## WHAT IS NEEDED
Whenever the string "computer" turns up in a line below, that line should be copied.

## Dataset entries
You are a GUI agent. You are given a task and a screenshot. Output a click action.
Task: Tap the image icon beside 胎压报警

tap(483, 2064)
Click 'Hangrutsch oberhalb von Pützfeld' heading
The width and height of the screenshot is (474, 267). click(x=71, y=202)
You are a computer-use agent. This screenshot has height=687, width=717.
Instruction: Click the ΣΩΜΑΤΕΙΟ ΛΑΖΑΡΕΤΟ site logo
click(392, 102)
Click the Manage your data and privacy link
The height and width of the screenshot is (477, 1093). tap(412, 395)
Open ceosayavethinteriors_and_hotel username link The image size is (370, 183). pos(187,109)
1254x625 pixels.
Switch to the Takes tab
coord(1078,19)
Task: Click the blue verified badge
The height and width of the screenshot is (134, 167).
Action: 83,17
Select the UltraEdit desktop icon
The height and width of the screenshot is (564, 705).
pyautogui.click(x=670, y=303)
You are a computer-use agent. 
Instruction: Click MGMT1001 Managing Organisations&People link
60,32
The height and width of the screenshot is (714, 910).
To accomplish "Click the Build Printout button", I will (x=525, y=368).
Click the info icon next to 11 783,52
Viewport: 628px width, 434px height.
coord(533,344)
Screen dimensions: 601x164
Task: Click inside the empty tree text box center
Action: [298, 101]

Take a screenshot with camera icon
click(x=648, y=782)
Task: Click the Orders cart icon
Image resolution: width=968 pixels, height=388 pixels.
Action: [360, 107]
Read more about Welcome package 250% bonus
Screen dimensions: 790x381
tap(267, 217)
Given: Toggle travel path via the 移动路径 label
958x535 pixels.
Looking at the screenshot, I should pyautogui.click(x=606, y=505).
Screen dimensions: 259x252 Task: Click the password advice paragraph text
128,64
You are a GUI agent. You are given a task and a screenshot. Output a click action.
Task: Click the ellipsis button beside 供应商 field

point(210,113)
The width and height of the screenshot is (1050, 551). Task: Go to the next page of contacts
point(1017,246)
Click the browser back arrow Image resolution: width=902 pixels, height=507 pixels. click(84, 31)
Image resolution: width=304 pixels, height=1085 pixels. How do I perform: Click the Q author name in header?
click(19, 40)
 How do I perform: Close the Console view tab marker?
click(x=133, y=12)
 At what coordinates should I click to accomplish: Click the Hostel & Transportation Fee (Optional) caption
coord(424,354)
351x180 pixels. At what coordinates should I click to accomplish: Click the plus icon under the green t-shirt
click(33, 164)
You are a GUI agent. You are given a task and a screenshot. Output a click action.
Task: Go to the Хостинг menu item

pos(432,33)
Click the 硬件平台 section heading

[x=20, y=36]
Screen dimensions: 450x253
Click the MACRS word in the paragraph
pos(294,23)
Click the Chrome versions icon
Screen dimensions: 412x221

## RESULT
You are a computer-use agent. This screenshot has height=687, width=717.
You are a computer-use agent. 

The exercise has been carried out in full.